= Rancho Buena Vista (Soberanes) =

Spanish land grant in California

Rancho Buena Vista was a 8446 acre Spanish land concession in the Salinas Valley, in present day Monterey County, California given in 1795 to Jose Maria Soberanes and Joaquin Castro. The grant was just south of Spreckels.

==History==
José Maria Soberanes (1753-1803) was only 16 when he accompanied the Portola expedition to San Francisco Bay in 1769. Soberanes married Maria Josefa Castro (1759-1822) and retired from the military in 1795, and with his father-in-law, Joaquin Ysidro de Castro, received Rancho Buena Vista. Soberanes died in 1803 and his widow Maria Josefa Soberanes moved to Monterey with her sons Feliciano Soberanes (1788-1868) and Mariano Soberanes (1794-1859). Rancho Buena Vista was abandoned.

The rancho was regranted José Mariano Estrada and his son, José Santiago Estrada, by Governor Pablo Vicente de Solá in 1822. José Mariano Estrada (1784-), a Lieutenant of Mexican Artillery, came to California with his brother, José Raimundo Estrada (1784-), in 1797 with José Joaquín de Arrillaga. Mariano Estrada was the grantee of the two square league Rancho Buena Vista in 1822, and the two square league Rancho Llano de Buena Vista in 1823. Mariano Estrada married Maria Isabel Argüello who was the daughter of José Darío Argüello. Their son, José Ramón Estrada (1811-1845), was the grantee of Rancho El Toro and Rancho San Simeon. Another son, Julian Estrada (1813 – 1871), was the grantee of Rancho Santa Rosa. A daughter, Josefa Estrada, married Rafael Gomez (1784-1838), grantee of Rancho Tularcitos.

With the cession of California to the United States following the Mexican-American War, the 1848 Treaty of Guadalupe Hidalgo provided that the land grants would be honored. As required by the Land Act of 1851, a claim for Rancho Buena Vista was filed with the Public Land Commission in 1852, and the grant was patented to José Santiago Estrada in 1869.

In 1872, Hiram Corey leased the Buena Vista ranch of 7772 acre keeping 450 to 500 cows on the ranch.
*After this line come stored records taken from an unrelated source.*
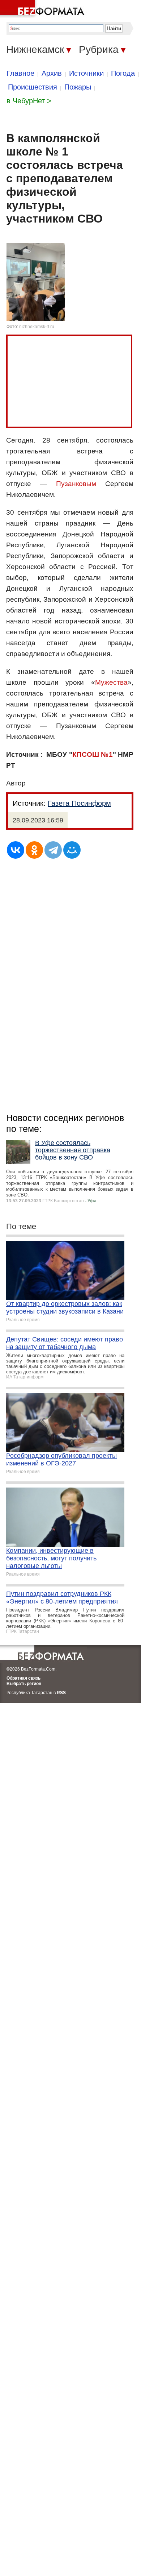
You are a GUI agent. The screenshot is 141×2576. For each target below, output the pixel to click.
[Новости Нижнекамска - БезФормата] (43, 9)
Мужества (111, 682)
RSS (61, 1692)
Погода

In 1891, he purchased 1630 acre of the ranch, renaming the property the Rancho Las Palmas.

==Historic sites of the Rancho==
- Soberanes Adobe. José Estrada, who built this adobe in 1830, sold the property to Feliciano Soberanes (son of José Maria Soberanes). The adobe was the home of the Soberanes family from 1860 until 1922, when William O'Donnell acquired the property. The site is now registered as California Historical Landmark #712.
- Rancho Las Palmas. 1891 house of Hiram Corey, one of Monterey County's most successful stock farmers of the late 19th century. Also noted for its exemplary Queen Anne style in a rural setting.